▶ _Exercise requirements_
1 – Answer these questions about the breakup forum post:
(a) How long were the couple together?
(b) In how many days is the writer moving?
(c) According to the misdirected text, what did he have to do before spending time with the other woman?
2 – In the breakup forum post, retype the stretch from "But its KILLING" through "this is happening.".
3 – According to the breakup forum post, why does the writer stay in the bedroom instead of going out to watch TV with him?

▶ _Document passage_

# It's been less than 3 weeks and he's dating again



## Is this real life?? (Jun 11, 2012)

We were together for 3 years and then poof - "I love you but I'm not in love with you." How is this possible? There are not two more compatible people on the planet. We were going through a rough patch - caught him lying and I was having a hard time getting back to trusting him. Still in the same house - I have no where to go and he won't move out. I am moving in 6 days. But we've been civil. Maybe because I'm in denial and am wishing for him to come to his senses. 

But he's started partying and not coming home. I don't even recognize him. He is absolutely nothing like the man I married. Here is the worst - he sent me at text that was meant for another woman:
"I have to go home and shower but then I would love to spend some time with you."

I was like WTF. He was all apologetic and claiming he's just being social. Right. Social is "Want to hang out later?", not "spend some time with you." I'm not an idiot.

But its KILLING me. I love him so much and I can't seem to let go that the next 50 years of our lives will never happen. I lost my everything, my best friend, my future. He has gone back to trying to be civil and whatever. But I'm dying inside. I want to talk to him and go out to the living room and watch TV with him but I'm staying here in the bedroom because I know that he is already sleeping with somebody else. I just can't even believe this is happening.

▶ _Information given_
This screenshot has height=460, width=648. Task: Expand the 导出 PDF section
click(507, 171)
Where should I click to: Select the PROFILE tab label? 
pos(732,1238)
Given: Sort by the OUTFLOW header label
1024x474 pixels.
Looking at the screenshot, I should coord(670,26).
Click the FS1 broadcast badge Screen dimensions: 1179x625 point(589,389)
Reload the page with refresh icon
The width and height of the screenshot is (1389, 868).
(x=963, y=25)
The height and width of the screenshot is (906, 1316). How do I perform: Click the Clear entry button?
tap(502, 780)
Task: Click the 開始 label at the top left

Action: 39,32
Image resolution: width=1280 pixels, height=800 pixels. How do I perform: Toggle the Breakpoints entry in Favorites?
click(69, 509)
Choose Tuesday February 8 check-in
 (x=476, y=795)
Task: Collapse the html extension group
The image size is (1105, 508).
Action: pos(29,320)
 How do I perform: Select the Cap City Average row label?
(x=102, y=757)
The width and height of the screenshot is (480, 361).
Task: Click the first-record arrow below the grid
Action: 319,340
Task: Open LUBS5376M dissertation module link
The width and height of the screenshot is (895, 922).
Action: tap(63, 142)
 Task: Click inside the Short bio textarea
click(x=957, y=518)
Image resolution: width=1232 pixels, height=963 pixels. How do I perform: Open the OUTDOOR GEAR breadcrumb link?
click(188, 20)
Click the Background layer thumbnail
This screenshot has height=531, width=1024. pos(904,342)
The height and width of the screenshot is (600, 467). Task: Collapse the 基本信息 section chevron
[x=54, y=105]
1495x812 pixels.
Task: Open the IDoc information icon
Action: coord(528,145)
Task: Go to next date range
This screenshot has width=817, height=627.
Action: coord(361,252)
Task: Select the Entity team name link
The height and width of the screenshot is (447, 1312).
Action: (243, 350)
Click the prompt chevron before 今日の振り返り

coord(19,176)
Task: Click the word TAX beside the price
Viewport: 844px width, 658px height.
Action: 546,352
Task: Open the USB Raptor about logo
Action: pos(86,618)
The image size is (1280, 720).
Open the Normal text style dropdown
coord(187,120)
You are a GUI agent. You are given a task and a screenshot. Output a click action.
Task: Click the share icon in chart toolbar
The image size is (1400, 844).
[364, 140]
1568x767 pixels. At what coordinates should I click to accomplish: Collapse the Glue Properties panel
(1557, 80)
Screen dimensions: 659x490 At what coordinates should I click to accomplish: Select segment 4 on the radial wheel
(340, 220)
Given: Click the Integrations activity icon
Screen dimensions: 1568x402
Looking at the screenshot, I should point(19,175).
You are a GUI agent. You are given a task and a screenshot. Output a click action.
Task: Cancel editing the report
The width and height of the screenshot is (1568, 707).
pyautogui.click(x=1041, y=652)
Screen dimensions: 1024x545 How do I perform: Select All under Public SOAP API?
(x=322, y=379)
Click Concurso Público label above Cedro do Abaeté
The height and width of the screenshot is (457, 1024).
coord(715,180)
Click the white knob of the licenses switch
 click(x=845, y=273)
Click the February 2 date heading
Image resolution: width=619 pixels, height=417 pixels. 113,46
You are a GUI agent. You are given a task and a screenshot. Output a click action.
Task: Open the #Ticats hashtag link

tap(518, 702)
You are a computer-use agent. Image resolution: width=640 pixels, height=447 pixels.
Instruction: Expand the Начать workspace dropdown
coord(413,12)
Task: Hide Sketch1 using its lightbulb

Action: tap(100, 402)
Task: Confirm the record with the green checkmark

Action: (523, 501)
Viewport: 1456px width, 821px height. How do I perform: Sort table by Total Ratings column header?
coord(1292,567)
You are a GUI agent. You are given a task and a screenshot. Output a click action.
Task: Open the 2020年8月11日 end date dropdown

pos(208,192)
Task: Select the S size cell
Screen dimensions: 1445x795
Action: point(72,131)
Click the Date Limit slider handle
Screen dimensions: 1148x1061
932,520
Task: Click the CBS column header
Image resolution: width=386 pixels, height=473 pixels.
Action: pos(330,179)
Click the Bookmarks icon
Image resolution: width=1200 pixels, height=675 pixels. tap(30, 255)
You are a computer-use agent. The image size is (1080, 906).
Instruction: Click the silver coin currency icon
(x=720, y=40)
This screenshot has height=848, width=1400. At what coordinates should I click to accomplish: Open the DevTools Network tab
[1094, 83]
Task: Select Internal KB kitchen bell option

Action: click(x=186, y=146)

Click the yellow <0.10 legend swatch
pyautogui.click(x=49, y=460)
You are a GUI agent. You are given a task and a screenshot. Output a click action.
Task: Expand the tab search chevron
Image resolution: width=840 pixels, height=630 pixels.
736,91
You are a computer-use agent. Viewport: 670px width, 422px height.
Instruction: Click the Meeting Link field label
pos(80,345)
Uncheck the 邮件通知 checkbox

▶ _Responses per task_
1 –
(a) 3 years
(b) 6 days
(c) Go home and shower

2 –
But its KILLING me. I love him so much and I can't seem to let go that the next 50 years of our lives will never happen. I lost my everything, my best friend, my future. He has gone back to trying to be civil and whatever. But I'm dying inside. I want to talk to him and go out to the living room and watch TV with him but I'm staying here in the bedroom because I know that he is already sleeping with somebody else. I just can't even believe this is happening.

3 – The writer stays in the bedroom because of knowing that he is already sleeping with somebody else.